Quelques mots aperçus ici, qui n’existaient sans doute pas du temps des ducs : pizza senza glutine, gelato vegan, vietato parcheggiare monopattini…
Dans les cafés, le double expresso est tellement petit que je me demande s’ils ne confondent pas doppio et mezzo. Ou alors c’est moi qui prononce mal.
Il y a UN gratte-ciel dans le centre de Turin. On le doit à Renzo Piano. En fait, techniquement, il y en a deux : dans les années 30, Mussolini a fait construire la Torre Littoria, splendide ouvrage art deco qui restera le plus haut immeuble d’Europe jusque dans les années 50.

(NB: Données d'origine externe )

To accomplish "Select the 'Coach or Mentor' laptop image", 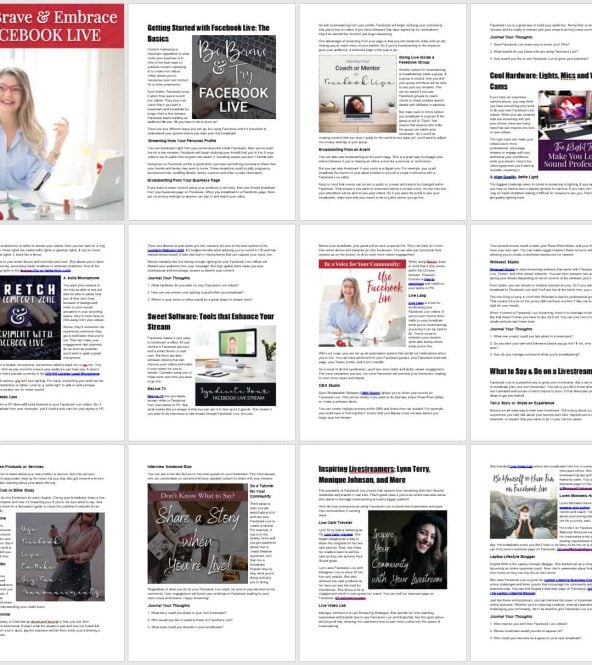I will click(x=357, y=94).
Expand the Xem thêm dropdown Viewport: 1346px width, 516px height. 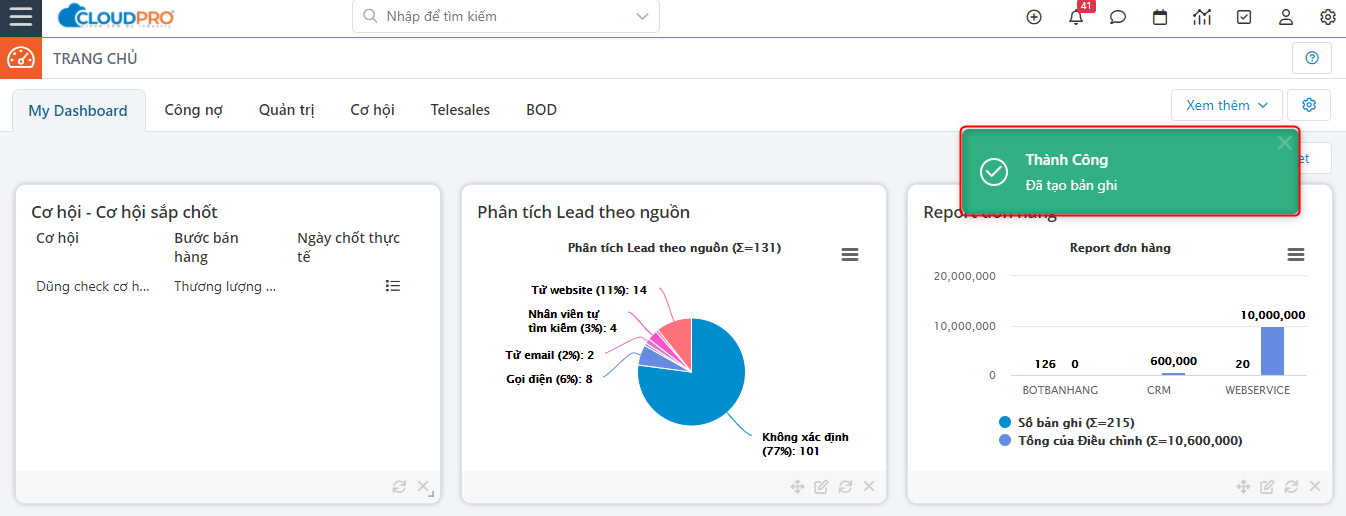point(1226,105)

Jacques, avec qui je duolinguise, me rappelle qu’en italien “Io ho un fantasma” ne signifie pas “J’ai un fantasme” mais bien “J’ai un fantôme”. #AaahLesPhrasesDébilesDeDuolingo

J’ai sans doute déjà expliqué cela mais je suis assez peu motivé par tout ce qui a été imaginé avant la révolution industrielle : architecture, art, musique, littérature… Je suis bien plus intéressé par les trucs modernes parce que ça me parle, ça vient me toucher de manière plus intime qu’un bon vieux Caravaggio, une expo sur le Risorgimento ou même un tournedos Rossini (oui, le tournedos était une figure très très rare de composition classique ici en Italie).
Tout ça pour dire que ce qui m’a le plus excité ici à Turin c’est l’incroyable PISTA 500 installée au sommet du Lingotto, l’ancienne usine Fiat. Une piste d’essai de 1200 mètres sur laquelle des générations de bagnoles ont été testées. C’est un endroit juste dingue, Madonna y a tourné un clip, Gianni Versace y a défilé. Aujourd’hui, c’est devenu une fantastique promenade verte de 27 000 m2. Voici le reportage réalisé au mépris de mon vertige.

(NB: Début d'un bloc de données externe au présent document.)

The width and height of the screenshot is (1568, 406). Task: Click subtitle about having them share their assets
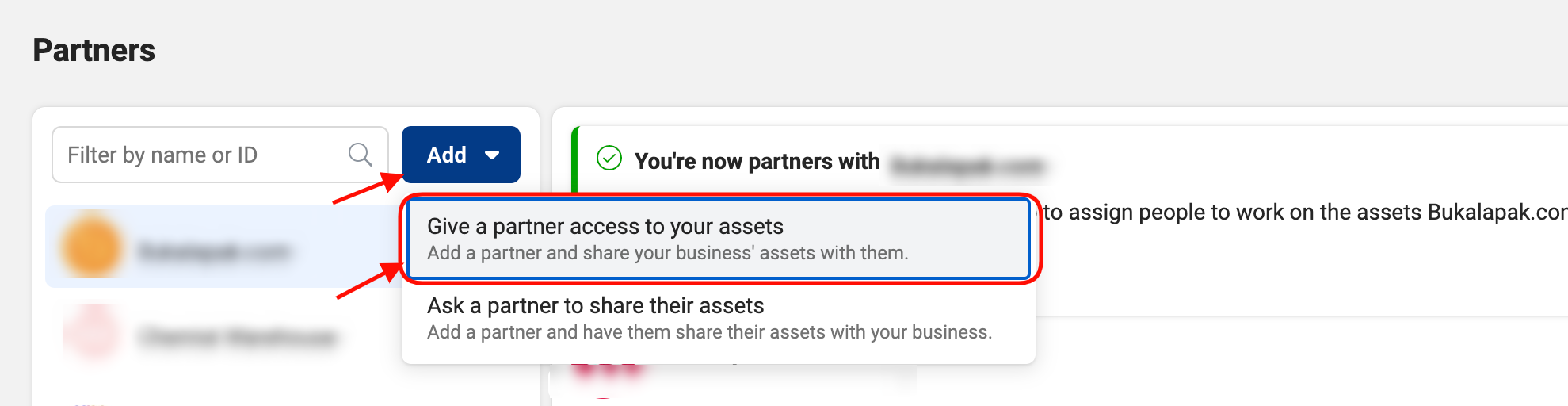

Mais ce n’est pas tout : mon père m’indique qu’il y avait en Belgique une piste similaire. Renseignements pris, il a raison : l’usine Imperia à Nessonvaux (près de Liège), disposait d’une piste d’essai sur les toits. Elle a été construite à la fin des années 1920 pour éviter les essais dangereux dans le village.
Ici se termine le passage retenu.